Latapy was 21 years old at the time and consoled himself with the belief that T&T would surely get there in four years' time. It took him 16 years to get close again.

At 37, he is humbled by the opportunity ahead of him. It is the chance to atone that every veteran prays for but rarely receives.

Latapy won titles with Porto, Hibernian, Glasgow Rangers and Falkirk but it is the defeats that haunt him.

In the 1994/95 season, ex-Italy star goalkeeper Walter Zenga blocked his penalty as Porto bowed out of the UEFA Cup, beaten 4-3 by Sampdoria in a penalty shoot-out at the quarterfinal stage.

"Unfortunately, that is the way my career has gone," he said. "November 19 and the UEFA Cup quarter-finals.

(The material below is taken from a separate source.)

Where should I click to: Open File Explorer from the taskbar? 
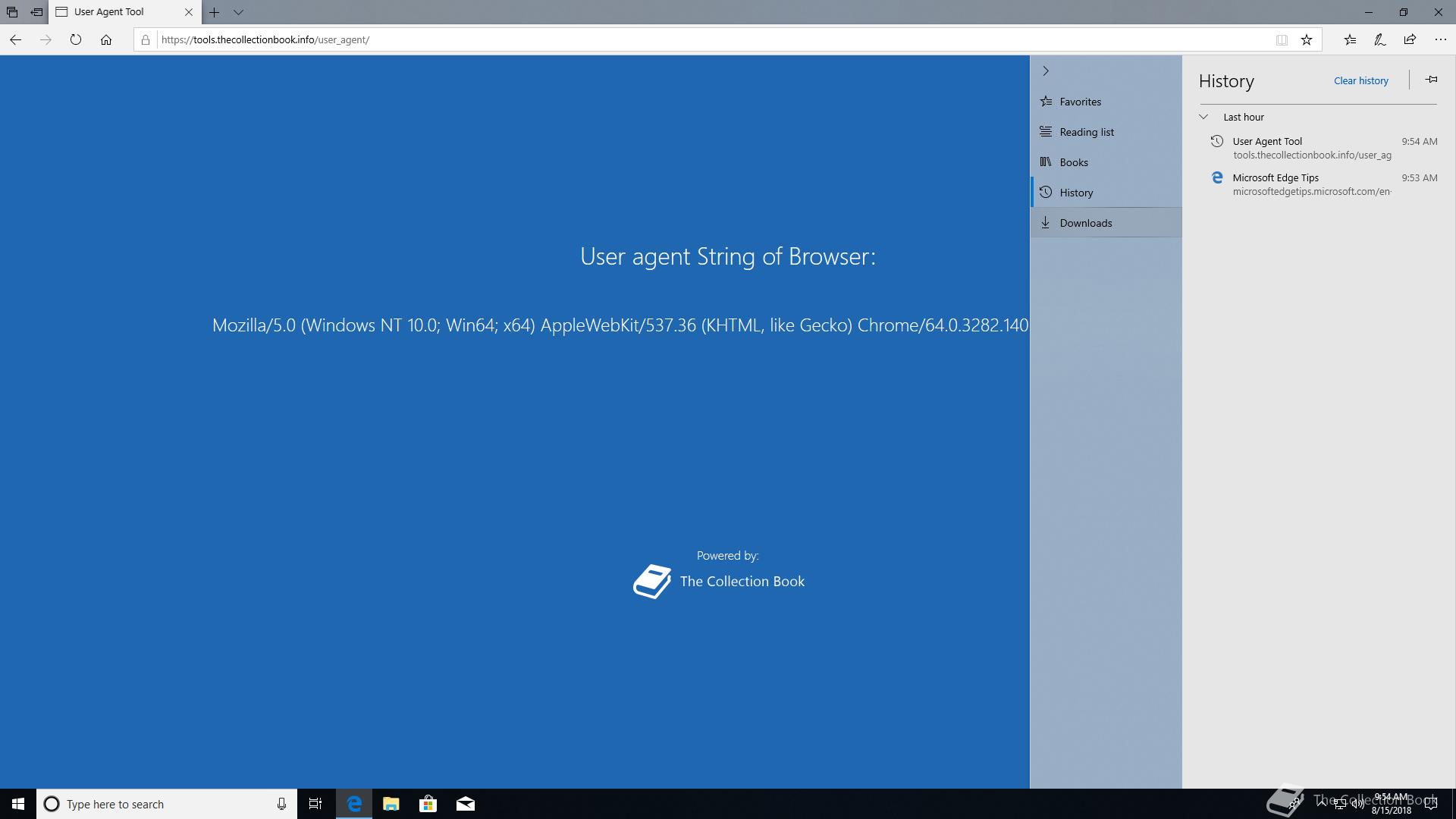tap(391, 804)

Those were my big games the ones that could take me a step closer to what I wanted to achieve."

Latapy flirted with worldwide acclaim in his prime but grazed the outside of the post.

At 21, he expected to catch the eye at Italia 1990. It did not materialise and he toiled in the Portugal lower divisions before his break came in 1994 at Porto-his self-proclaimed spiritual home.

His first season saw Porto, under the tutelage of coach Bobby Robson and his interpreter Jose Mourinho, sweep the domestic titles but it was Latapy's missed penalty that ended their UEFA Cup advancement.

He stayed for one more year with Porto, before moving to Boavista, and then to Hibernian in the Scottish First Division.

Again, things could have turned out so differently but for that missed opportunity.

Now, at 37, his playing time is almost up and would not be significantly altered by an appearance in the World Cup. It is about fulfilling a childhood dream and taking his place among the world's greatest players.

Or does he have more grandiose ambitions?

Latapy's eyes are dancing through the cigarette smoke again.

In football, imagination and stupidity have no limits.